AIM OF THE TASK:
Reproduce verbatim every line from the start of the lines below down to the line containing "Image resolution: width=1761", including that line.

INPUT DATA:
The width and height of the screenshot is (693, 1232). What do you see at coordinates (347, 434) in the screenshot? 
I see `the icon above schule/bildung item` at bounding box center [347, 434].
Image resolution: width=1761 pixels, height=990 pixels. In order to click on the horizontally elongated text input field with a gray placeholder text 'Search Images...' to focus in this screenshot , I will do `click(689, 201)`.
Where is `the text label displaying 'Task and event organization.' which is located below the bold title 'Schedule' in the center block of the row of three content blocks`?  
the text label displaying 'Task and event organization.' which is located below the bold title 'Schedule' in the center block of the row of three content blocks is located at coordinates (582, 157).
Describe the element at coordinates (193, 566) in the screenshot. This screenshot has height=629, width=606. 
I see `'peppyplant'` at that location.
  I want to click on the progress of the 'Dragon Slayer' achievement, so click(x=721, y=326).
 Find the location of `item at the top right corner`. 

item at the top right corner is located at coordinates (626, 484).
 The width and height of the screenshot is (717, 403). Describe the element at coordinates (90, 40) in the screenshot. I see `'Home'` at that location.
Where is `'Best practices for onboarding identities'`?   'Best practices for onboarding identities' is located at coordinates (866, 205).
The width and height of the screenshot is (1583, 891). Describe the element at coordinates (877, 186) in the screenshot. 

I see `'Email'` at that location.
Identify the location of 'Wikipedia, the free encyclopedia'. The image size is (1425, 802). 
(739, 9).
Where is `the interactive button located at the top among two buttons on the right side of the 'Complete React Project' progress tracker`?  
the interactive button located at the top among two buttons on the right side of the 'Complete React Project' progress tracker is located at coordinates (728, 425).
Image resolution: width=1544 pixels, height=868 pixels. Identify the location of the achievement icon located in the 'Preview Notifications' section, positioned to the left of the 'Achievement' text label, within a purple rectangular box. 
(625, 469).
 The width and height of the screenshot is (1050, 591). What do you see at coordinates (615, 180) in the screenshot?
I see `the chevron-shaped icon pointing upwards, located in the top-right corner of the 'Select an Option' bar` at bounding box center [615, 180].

TASK OUTPUT:
The width and height of the screenshot is (693, 1232). What do you see at coordinates (347, 434) in the screenshot? 
I see `the icon above schule/bildung item` at bounding box center [347, 434].
Image resolution: width=1761 pixels, height=990 pixels. In order to click on the horizontally elongated text input field with a gray placeholder text 'Search Images...' to focus in this screenshot , I will do `click(689, 201)`.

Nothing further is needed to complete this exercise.